L'engagement naval décisif de la Première Guerre sino-japonaise a vu la flotte de Beiyang vaincue par la flotte japonaise combinée. Les navires Qing, bien que comparables en nombre et en tonnage, ont combattu avec des munitions défectueuses, une mauvaise coordination tactique, et une posture défensive qui a cédé l'initiative. La flotte japonaise, mieux dirigée et plus agressivement manipulée, a infligé des dommages disproportionnés. La perte de la plupart de la flotte a conduit directement à la chute de Weihaiwei et le Traité de Shimonoseki, qui ont forcé la Chine à reconnaître l'indépendance coréenne, payer une indemnité massive, et cède Taiwan au Japon. Cette bataille a marqué la fin définitive de la puissance navale Qing et le début de l'ascension du Japon comme puissance maritime dominante en Asie de l'Est.

Héritage et incidences stratégiques

L'expérience Qing avec la défense côtière et les blocus navals a laissé un héritage complexe.

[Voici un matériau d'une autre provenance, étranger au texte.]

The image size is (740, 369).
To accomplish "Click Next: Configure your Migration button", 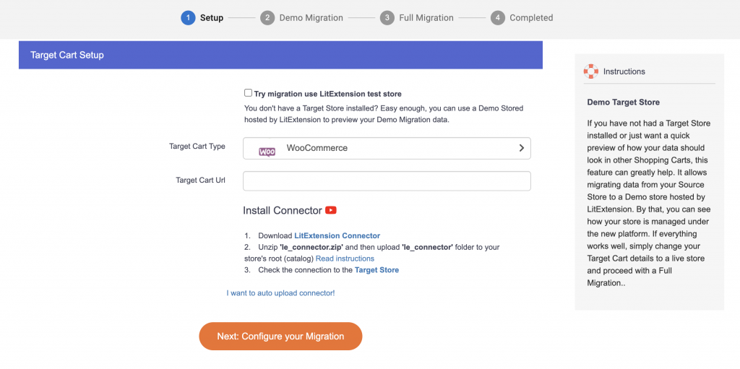I will (x=280, y=337).
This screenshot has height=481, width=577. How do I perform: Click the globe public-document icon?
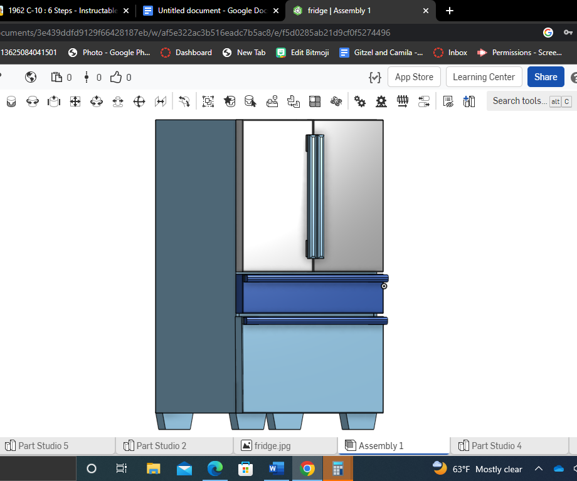click(31, 77)
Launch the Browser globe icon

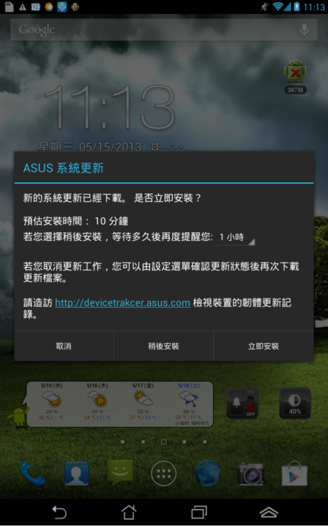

D'une part, l'accent mis sur les forts statiques et les petites embarcations d'attaque rapide a persisté dans la pensée stratégique chinoise bien au cours du 20ème siècle. La Marine de l'Armée populaire de libération (PLAN) a étudié les échecs Qing – en particulier l'absence de commandement centralisé, de logistique médiocre et de conservatisme doctrinal – pour éviter de les répéter. D'autre part, l'incapacité de la Qing à construire une marine équilibrée en eau bleue a renforcé une culture stratégique continentaliste qui sous-estime la puissance maritime.

La tactique de défense côtière de la dynastie Qing demeure un sujet de mise en garde : sans volonté politique soutenue, financement constant et modernisation doctrinale, même fortifications bien conçues et équipages courageux ne peuvent résister à un adversaire naval déterminé et technologiquement avancé. Pourtant, la résilience démontrée par les communautés locales, l'utilisation adaptative de la technologie disponible et les victoires tactiques occasionnelles démontrent que la défense maritime chinoise n'a jamais été statique, mais évolue constamment en réponse à la pression extérieure.